Intacs have a low risk for postoperative complications. After surgery, your surgeon will apply eye drops to prevent infection or inflammation. They may also place clear plastic shields over your cornea for protection as it heals.
You won't feel the Intacs because they're placed beneath the nerve endings. Intacs are also not noticeable to other people unless they look closely.
Your doctor will provide post-op care instructions to enhance your healing process. They will also prescribe pain medications and lubricating eye drops to ease discomfort after surgery.
A follow-up visit is highly recommended so your surgeon can monitor the healing process.

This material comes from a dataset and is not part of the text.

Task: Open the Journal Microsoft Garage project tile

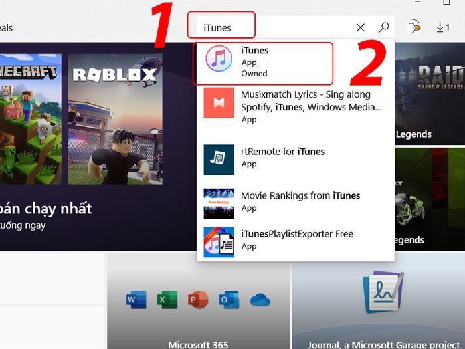Action: [x=379, y=302]
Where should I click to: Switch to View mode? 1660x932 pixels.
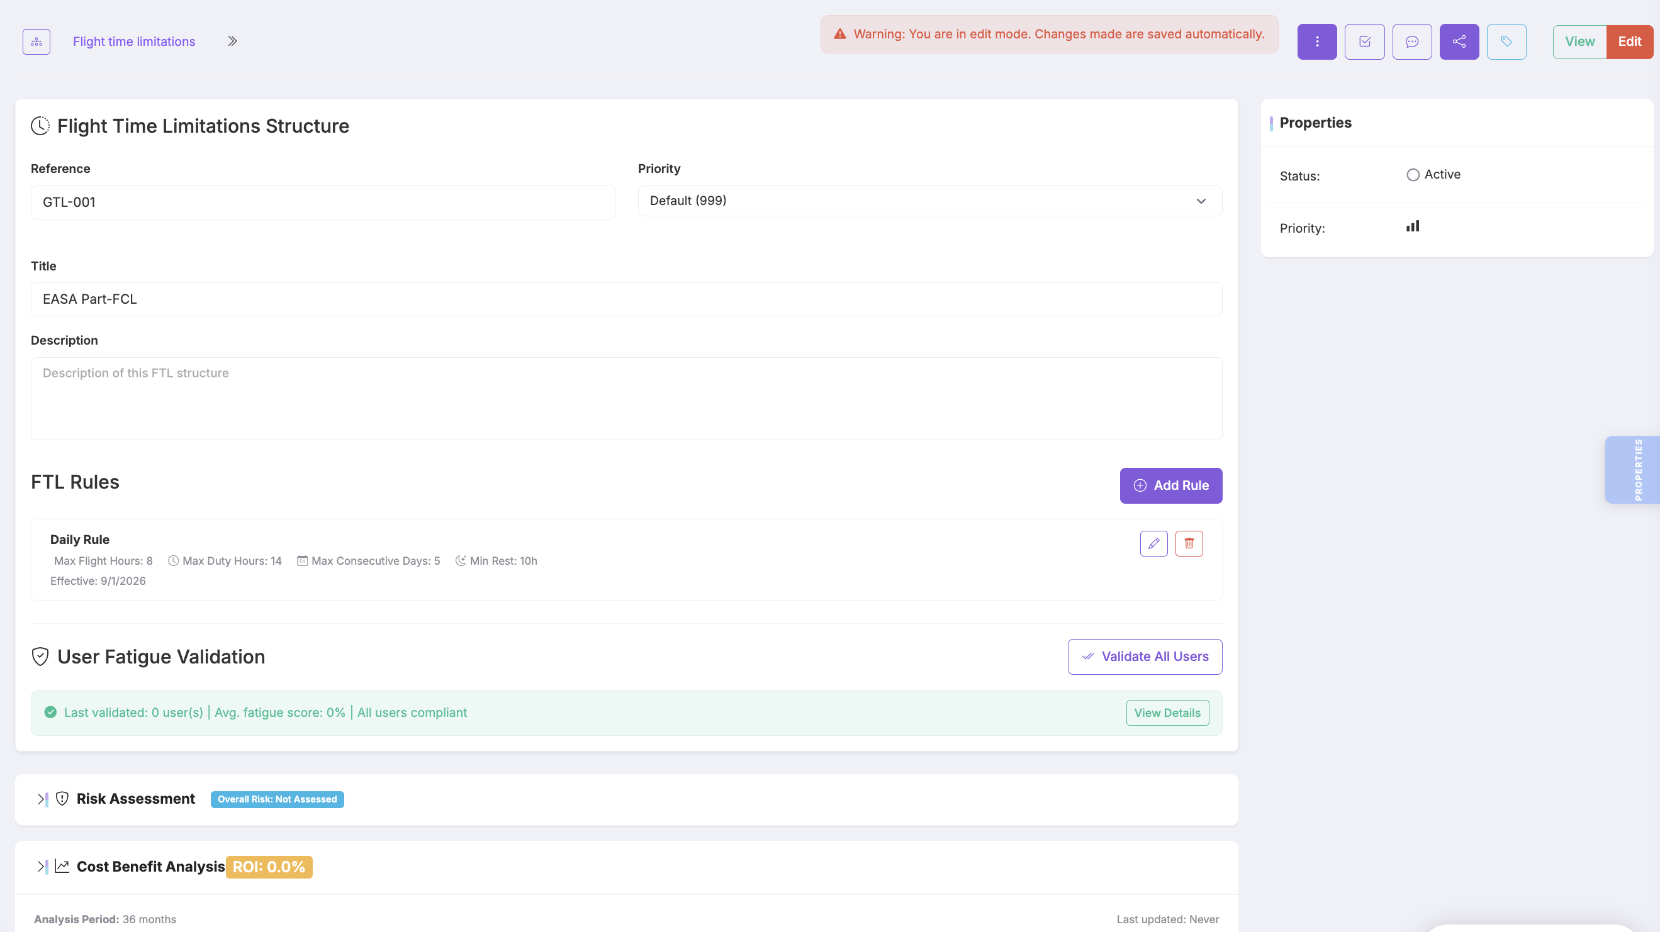coord(1579,42)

The Intacs procedure is reversible in the case of unsatisfactory outcomes. Once removed, your eyes will return to their preoperative refractive errors.9
Who is a Candidate for Intacs?
Intacs may be right for you if you have a refractive error associated with:
- Myopia (nearsightedness)
Who Should Not Get Intacs?
Your doctor may advise against getting Intacs if you:
- Are pregnant
- Have an eye health problem that might worsen
- Are taking medications that prevent your eye from healing
What is the Success Rate of Intacs?
Intacs have a success rate of about 90% in cases of progressive keratoconus. When combined with corneal collagen cross-linking, the results are remarkable in nearly all operated eyes.10
The results of the procedure will depend on the extent of keratoconus:
- People with mild keratoconus may not need additional vision correction after surgery
- People with moderate keratoconus will need to wear glasses or contact lenses after Intacs
According to a European study, 74% of Intacs recipients achieved a visual acuity of 20/40.11 Only 12% of recipients were dissatisfied with the procedure, requiring removal.
Studies conducted on Asian eyes also support these findings. They found that the Intacs procedure was safe and had positive outcomes among the study population.12 And, there were no significant complications with Intacs removal.

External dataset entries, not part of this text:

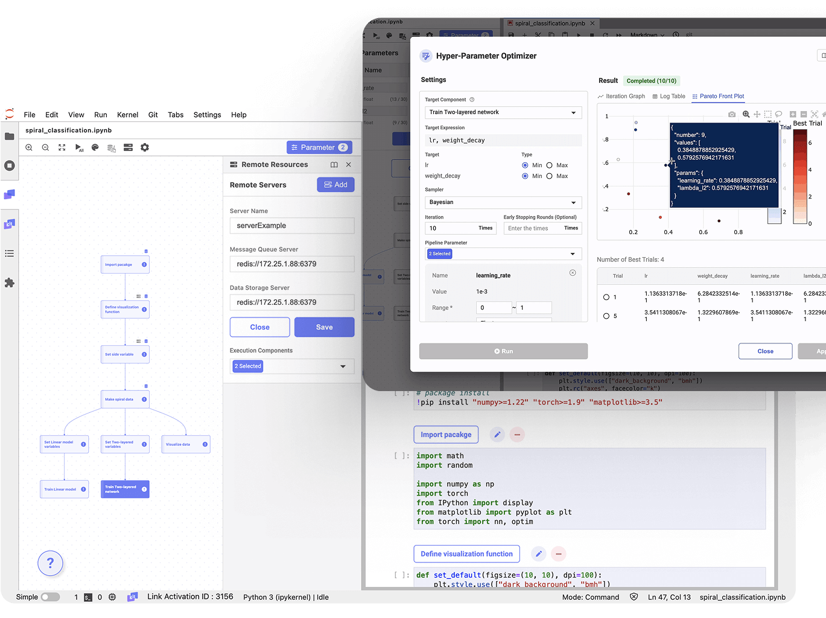Screen dimensions: 826x618
Task: Open the file browser folder icon in sidebar
Action: click(10, 136)
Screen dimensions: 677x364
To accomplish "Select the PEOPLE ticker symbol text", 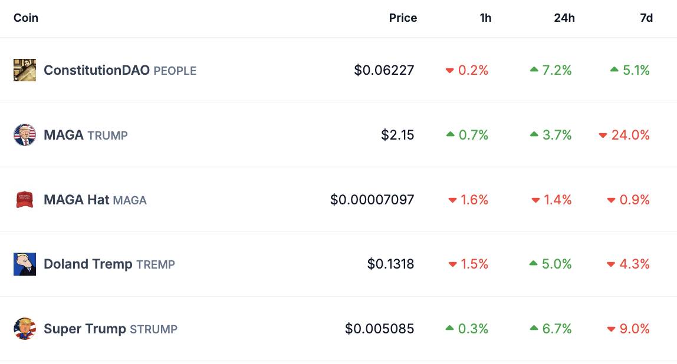I will [x=175, y=71].
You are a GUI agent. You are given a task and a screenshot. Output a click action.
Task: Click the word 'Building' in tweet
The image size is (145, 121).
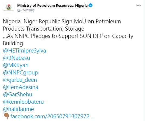[13, 43]
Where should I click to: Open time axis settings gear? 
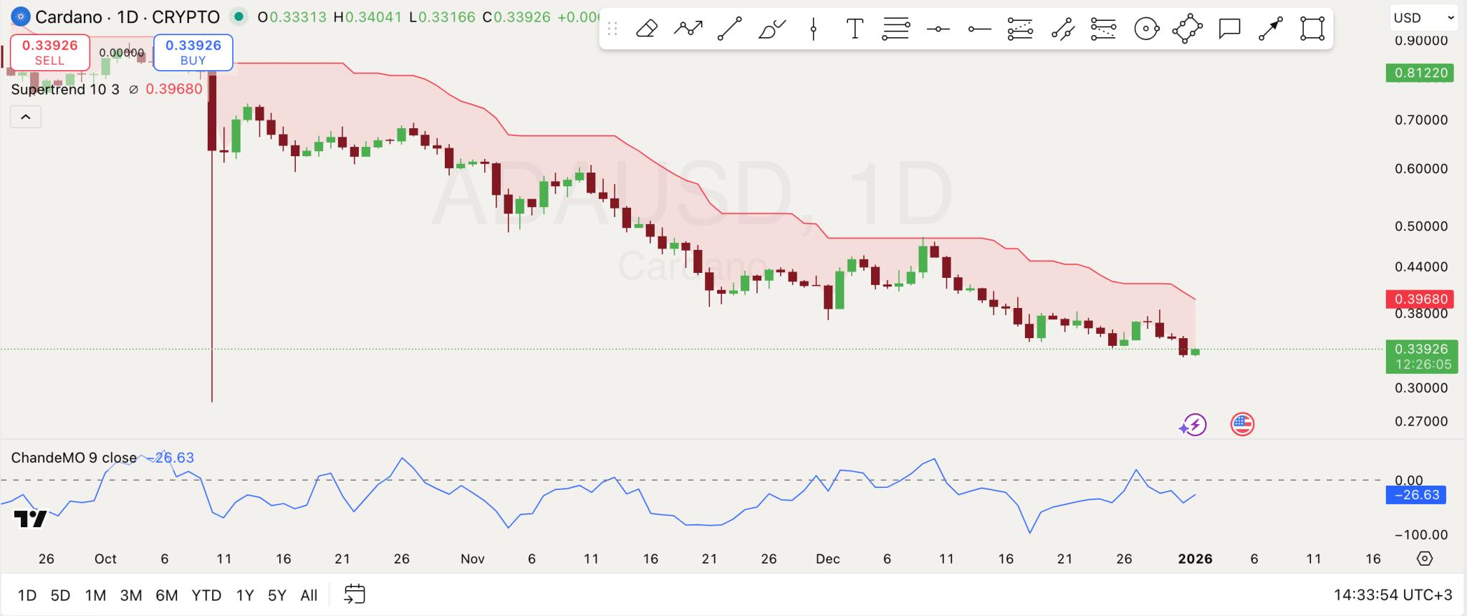(x=1424, y=559)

What are the Risks of Intacs?
Possible risks after an Intacs procedure include:
- Eye infection
- Problems with night vision
- Halos or glares around lights
- Blurry or fluctuating vision
Alternative Treatment Options
Here are six possible alternatives to Intacs:
- Eyeglasses or soft contact lenses. These correct vision problems in early-stage keratoconus.
- Gas permeable contact lenses (GP lenses). GP lenses replace the irregular curvature of the cornea with a smooth, uniform refracting surface that improves visual acuity.
- Piggyback lenses. These are hard contact lenses placed on soft ones to improve comfort.
- Hybrid contact lenses. These have a firm center with a soft ring around the circumference to increase comfort.
- Scleral contact lenses. These are placed on the sclera or white of the eye. They cover the cornea without contact to enhance comfort and improve visual acuity.
- Prosthetic lenses. These are specially designed through 3D imaging to match the exact impression of your sclera. They correct vision like scleral lenses.
Intacs are also known as intrastromal corneal or intracorneal ring segments (ICRS). They’re thin, clear plastic implants that are inserted into the cornea.
Intacs aim to provide long-term vision correction for people with mild myopia, astigmatism, or keratoconus. People with keratoconus have corneas that are cone-shaped instead of round. Intacs flatten the cornea into a normal shape.
Intacs surgery costs about $2,000 to $2,500 per eye. Insurance companies usually cover Intacs as a treatment for keratoconus.